After learning about a remark by Chuck Yeager that he would like to have some jet-powered lifting bodies for training purposes, Martin designed and built, on its own initiative, two examples of the SV-5J.

The SV-5J was a jet-powered version of the rocket-powered X-24A. The SV-5J had identical dimensions to the X-24A, but was powered by a single Pratt & Whitney J60-PW-1 jet engine of 1360 kgf, in place of the X-24A's Reaction Motors XLR-11-RM-13 rocket engine. Martin also manufactured a full-scale, unflyable, mock-up of the SV-5J. (Confusion over number built may be due to the mock-up being included in the production list.)

Martin were unable to convince Milt Thompson to fly the SV-5J, even after offering a $20,000 bonus. Both examples remained unflown.
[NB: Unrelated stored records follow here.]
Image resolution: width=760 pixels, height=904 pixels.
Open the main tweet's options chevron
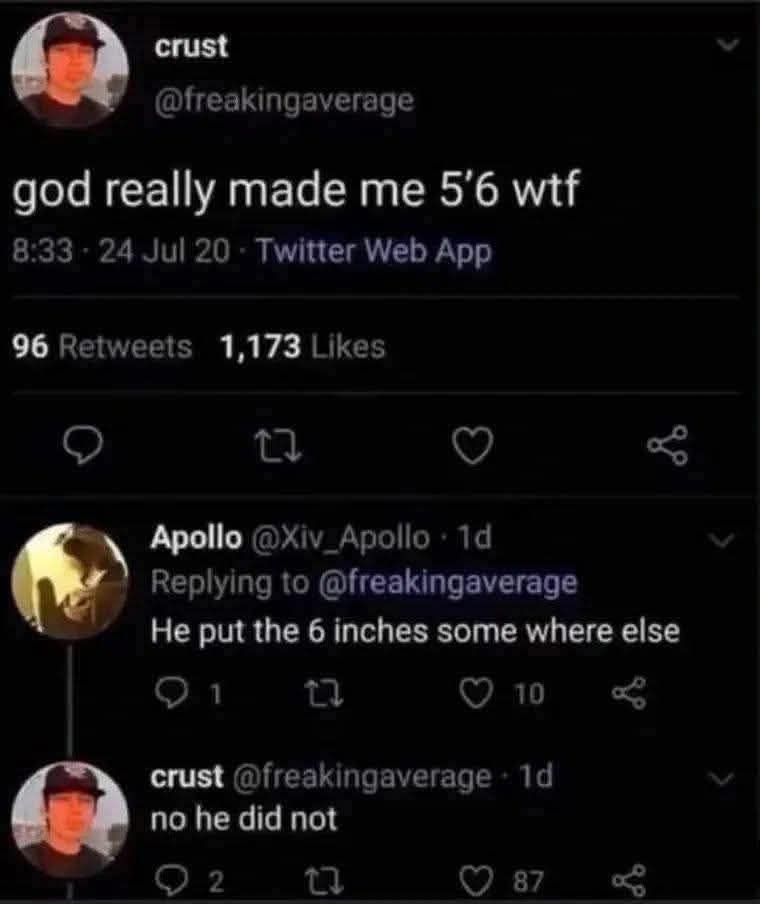coord(729,44)
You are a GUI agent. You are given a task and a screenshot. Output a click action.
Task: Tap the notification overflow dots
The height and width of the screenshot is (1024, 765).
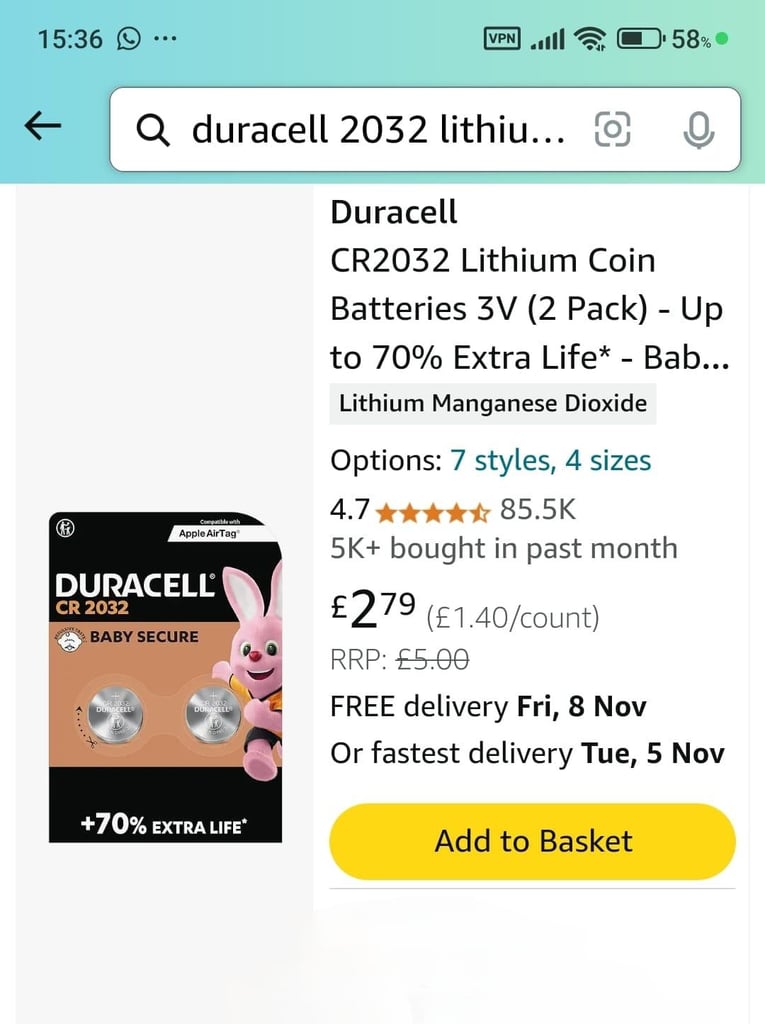[x=165, y=39]
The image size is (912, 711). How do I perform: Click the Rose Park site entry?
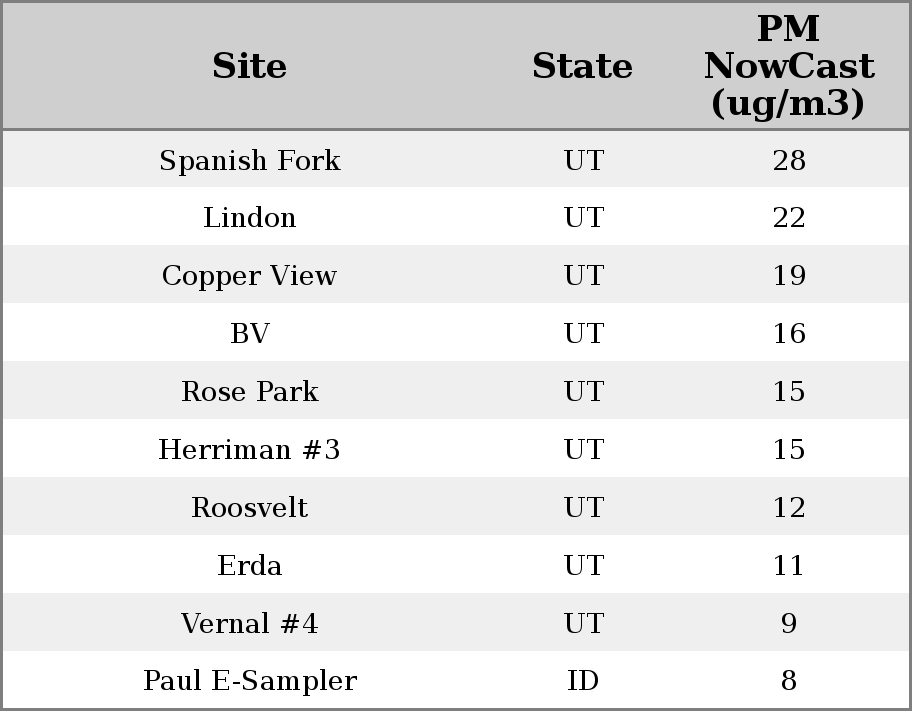249,392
As the original X-24A was converted to X-24B, one of the SV-5Js eventually was converted to represent the X-24A, for display at the National Museum of the United States Air Force, Wright-Patterson AFB, Ohio, beside the original X-24B.

==Operational history==
The X-24A was flown 28 times in the program that, like the HL-10, validated the concept that a Space Shuttle vehicle could be landed unpowered. The fastest speed achieved by the X-24A was 1036 mph miles per hour, or Mach 1.6. Its maximum altitude was 71400 ft. It was powered by an XLR-11 rocket engine with a maximum theoretical vacuum thrust of 8480 lbf.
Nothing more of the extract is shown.